Si la domination masculine fonctionne bien tel un modèle « paradigmatique » des autres formes de domination , elle ne devrait pas manquer d’intéresser la sociologie politique, mais la presse féminine souffre inévitablement dans l’université, en France, du discrédit attaché à ses lectures « légères », voire à ses publics « populaires ». Par ailleurs, ce genre de produit culturel compte parmi les objets mal traités pour au moins deux autres motifs.
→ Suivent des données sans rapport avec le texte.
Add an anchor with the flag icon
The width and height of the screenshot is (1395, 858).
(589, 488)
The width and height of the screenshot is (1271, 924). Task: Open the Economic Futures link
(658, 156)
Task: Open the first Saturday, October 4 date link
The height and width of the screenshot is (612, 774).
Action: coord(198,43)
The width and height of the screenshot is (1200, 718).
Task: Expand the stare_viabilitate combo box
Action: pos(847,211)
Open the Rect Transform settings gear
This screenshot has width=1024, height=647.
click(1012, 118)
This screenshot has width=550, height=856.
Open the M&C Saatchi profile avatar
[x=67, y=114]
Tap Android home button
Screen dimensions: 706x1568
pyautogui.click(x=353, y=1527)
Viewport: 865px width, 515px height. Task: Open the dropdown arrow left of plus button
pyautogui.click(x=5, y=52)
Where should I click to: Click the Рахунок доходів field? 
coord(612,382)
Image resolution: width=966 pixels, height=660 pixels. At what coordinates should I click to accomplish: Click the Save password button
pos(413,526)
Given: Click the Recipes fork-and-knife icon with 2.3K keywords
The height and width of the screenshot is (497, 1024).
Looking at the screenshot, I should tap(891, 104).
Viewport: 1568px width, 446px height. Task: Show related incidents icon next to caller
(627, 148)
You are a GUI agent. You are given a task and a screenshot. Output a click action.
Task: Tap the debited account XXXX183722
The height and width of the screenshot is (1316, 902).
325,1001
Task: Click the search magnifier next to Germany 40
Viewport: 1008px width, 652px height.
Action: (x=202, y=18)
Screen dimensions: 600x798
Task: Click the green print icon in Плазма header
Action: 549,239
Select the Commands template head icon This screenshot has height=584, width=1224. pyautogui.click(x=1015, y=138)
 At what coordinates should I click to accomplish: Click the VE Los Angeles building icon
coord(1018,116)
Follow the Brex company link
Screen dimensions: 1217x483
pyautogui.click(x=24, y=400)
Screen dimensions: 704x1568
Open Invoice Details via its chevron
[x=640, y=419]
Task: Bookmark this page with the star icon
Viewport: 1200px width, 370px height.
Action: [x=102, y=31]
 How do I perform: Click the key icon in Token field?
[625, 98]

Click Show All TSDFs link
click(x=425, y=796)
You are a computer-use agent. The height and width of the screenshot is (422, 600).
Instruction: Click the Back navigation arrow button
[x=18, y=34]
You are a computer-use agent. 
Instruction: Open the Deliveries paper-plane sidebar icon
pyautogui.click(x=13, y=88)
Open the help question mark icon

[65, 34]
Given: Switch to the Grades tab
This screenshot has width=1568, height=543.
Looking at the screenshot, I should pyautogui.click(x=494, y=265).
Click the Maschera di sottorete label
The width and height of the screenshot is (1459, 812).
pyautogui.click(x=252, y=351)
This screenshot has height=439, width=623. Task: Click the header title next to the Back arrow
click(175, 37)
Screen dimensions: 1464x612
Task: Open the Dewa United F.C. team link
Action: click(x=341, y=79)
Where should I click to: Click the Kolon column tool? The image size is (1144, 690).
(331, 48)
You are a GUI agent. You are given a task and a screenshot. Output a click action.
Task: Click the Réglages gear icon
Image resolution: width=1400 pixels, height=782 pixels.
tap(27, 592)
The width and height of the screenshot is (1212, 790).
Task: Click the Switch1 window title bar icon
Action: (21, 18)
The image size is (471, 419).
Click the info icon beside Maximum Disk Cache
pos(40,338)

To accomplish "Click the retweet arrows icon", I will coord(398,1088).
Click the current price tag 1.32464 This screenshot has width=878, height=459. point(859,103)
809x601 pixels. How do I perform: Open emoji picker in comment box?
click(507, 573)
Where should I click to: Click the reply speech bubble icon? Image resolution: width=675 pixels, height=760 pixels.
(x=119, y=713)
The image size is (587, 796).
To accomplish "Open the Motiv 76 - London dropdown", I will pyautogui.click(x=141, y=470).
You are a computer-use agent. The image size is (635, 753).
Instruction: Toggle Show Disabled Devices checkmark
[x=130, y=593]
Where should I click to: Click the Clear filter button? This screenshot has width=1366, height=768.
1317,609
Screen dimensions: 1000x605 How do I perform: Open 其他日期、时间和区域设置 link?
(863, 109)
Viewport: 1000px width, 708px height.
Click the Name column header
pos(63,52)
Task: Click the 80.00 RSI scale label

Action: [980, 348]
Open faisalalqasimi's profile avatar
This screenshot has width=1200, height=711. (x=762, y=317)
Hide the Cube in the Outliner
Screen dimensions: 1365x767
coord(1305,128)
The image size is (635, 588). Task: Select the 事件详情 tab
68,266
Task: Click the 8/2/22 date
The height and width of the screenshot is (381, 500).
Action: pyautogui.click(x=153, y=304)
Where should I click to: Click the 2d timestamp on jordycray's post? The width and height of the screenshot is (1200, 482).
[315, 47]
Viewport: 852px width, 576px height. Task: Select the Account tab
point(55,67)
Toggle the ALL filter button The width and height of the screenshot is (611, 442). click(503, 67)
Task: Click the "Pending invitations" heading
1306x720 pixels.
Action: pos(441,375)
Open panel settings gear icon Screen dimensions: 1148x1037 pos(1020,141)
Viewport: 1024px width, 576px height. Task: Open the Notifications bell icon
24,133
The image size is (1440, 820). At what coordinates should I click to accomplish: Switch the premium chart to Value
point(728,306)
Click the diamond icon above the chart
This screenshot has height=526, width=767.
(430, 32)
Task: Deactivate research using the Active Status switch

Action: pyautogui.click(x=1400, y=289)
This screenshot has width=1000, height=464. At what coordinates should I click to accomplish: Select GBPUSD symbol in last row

D’une part, et pour actualiser Durkheim, « le sentiment se met souvent de la partie » : la plupart des travaux disponibles empruntent délibéremment un point de vue normatif, celui des « féminismes » en particulier, même si ces études comptent souvent parmi les plus fécondes . D’autre part, l’essayisme d’universitaires, peu enclins à rencontrer tant les producteurs que les lecteurs, pour privilégier diverses formes d’analyses de contenu, tranche avec la profusion d’études commerciales disponibles sur l’audience (sondages, focus groups, observation, entretiens approfondis) de ce genre. Les uns méprisent les autres (et réciproquement), en toute méconnaissance, mais tous produisent, pour des raisons différentes, des résultats sociologiquement peu satisfaisants.

Mais qu’est-ce que la presse féminine ? La définition du « magazine féminin » demeure elle-même un enjeu de la compétition qui oppose et simultanément unit des entreprises inégalement puissantes et diversement intéressées à cette dénomination à géométrie variable. Aux deux extrêmes de ces opérations indigènes de classements, une conception extensive (défendue notamment par Samra-Martine Bonvoisin et Michèle Maignien, auteurs du Que-sais-je ? de référence, qui tablent sur 76 titres en France de presse féminine) permet par exemple de conclure à la toute-puissance économique du « secteur » . À l’inverse, une définition plus restrictive du magazine féminin, réduit au « généraliste » ou au « haut de gamme » (qui exclut notamment les magazines pour adolescentes ou ceux significativement désignés comme « people », dont Voici), peut viser une redéfinition optimale des « cibles » pour une meilleure efficacité en termes de marketing au profit d’un secteur d’activité économique particulier : en l’occurrence, celui des annonceurs de l’habillement et des produits cosmétiques.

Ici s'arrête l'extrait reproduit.